WHAT NEEDS TO BE DONE
Starting with the first line and ending with the one that holds "The width and height of the screenshot is (640, 445).", retype the entries exactly.

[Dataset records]
>>>

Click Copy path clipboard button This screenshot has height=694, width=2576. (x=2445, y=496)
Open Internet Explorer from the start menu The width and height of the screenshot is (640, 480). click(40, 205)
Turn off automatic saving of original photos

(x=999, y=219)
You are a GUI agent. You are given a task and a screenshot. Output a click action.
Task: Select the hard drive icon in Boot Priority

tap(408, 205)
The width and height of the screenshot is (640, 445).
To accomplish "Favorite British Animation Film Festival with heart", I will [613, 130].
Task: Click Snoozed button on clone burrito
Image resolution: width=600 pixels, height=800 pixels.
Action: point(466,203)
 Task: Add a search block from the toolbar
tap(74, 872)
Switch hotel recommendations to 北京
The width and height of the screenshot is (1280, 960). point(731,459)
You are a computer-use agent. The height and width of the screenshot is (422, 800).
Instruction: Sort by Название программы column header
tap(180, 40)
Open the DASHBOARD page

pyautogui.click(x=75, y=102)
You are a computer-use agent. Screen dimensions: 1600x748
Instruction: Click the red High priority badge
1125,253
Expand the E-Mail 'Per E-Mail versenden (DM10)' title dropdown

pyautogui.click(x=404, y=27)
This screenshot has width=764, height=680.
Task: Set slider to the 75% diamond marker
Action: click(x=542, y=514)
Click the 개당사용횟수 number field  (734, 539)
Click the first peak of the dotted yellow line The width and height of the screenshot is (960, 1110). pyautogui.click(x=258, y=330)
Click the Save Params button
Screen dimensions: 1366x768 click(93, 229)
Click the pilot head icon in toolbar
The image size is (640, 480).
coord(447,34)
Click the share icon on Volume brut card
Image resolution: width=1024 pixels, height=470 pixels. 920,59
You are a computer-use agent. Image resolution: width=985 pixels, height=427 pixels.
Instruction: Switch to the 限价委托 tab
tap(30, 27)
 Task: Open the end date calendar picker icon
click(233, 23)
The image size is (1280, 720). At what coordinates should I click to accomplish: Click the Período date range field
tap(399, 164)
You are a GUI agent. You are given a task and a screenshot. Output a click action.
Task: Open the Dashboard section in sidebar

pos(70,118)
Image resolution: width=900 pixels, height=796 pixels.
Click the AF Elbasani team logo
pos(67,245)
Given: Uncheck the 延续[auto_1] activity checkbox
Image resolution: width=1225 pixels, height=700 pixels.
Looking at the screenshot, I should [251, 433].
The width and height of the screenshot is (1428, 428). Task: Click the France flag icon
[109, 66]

<<<

RESPONSE TO THE EXERCISE
Click Copy path clipboard button This screenshot has height=694, width=2576. (x=2445, y=496)
Open Internet Explorer from the start menu The width and height of the screenshot is (640, 480). click(40, 205)
Turn off automatic saving of original photos

(x=999, y=219)
You are a GUI agent. You are given a task and a screenshot. Output a click action.
Task: Select the hard drive icon in Boot Priority

tap(408, 205)
The width and height of the screenshot is (640, 445).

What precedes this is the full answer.